Effects of Inorganic Mercury on the Conformation and Activity of Glutathione S-transferase from Schistosoma japonicum

Glutathione S-transferases (GST) are a family of cytosolic or membrane-bound multifunctional enzymes present in all organisms with their main function in the detoxification of harmful physiological and xenobiotic compounds. To study the interaction between GST and toxic heavy metal ion (Hg²⁺), the 26 kD glutathione S-transferase from Schistosoma japonicum (Sj26GST) was expressed in Escherichia coli and purified by glutathione-sepharose affinity chromatography. The effects of Hg²⁺ ion on the conformation and activity of Sj26GST were studied by spectrum method and enzymatic kinetics determination, respectively.

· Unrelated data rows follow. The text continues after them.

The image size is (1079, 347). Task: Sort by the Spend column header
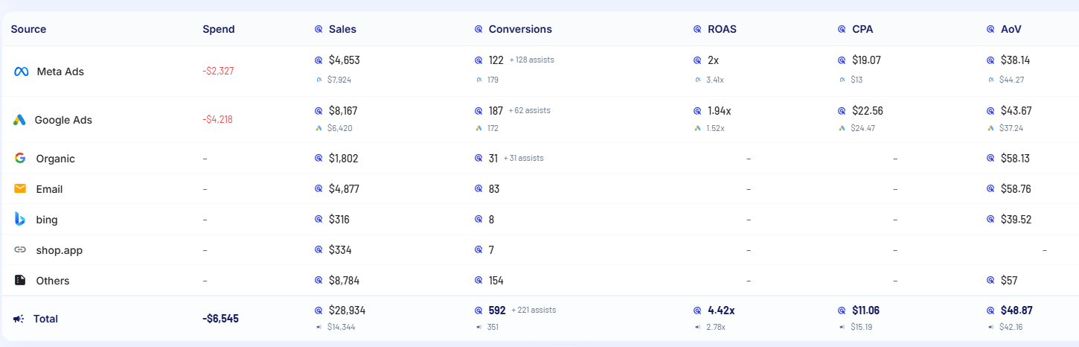click(x=218, y=30)
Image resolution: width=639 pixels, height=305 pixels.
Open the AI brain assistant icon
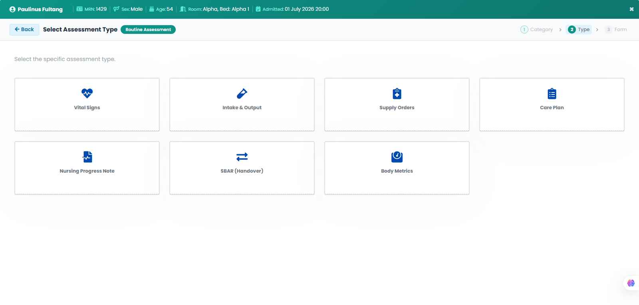point(631,283)
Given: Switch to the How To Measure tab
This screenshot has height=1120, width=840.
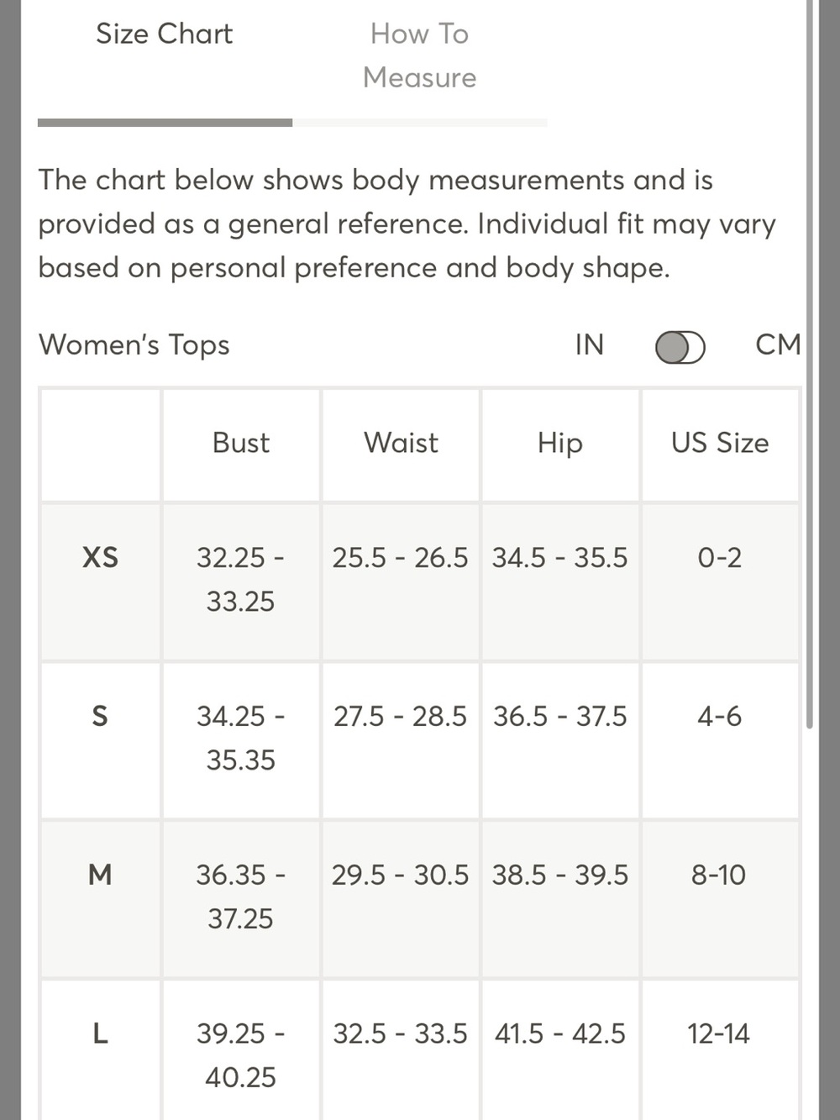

Binding of Hg²⁺ ion to Sj26GST produced a UV difference absorbance peak that is characteristic of ligand-to-metal charge transition (LMCT) bands and quantitative analysis indicates Sj26GST has two categories of Hg²⁺ ion binding sites at least. Gradual quenching of Sj26GST intrinsic fluorescence induced by Hg²⁺ ion was observed at the excitation wavelength of 295 nm and the quenching was of staticquenching with a quenching constant of 3.39 × 10¹¹ mol/L^-1 s^-1. Far-UV and near-UV CD spectra showed that incubation of Sj26GST with Hg²⁺ ion resulted in slight conformational changes in either secondary or tertiary structure of Sj26GST, exhibiting a minor decrease in α-helix content and a slight increase in content of unordered coil. Enzyme activity and kinetic studies indicated Hg²⁺ ion inhibited Sj26GST activity in a non-competitive form. Generally speaking, the spectral data and kinetic constants indicated that the binding of Hg²⁺ ion induced Sj26GST to undergo a microstructural change that appears to impact on the functional conformation of the active site.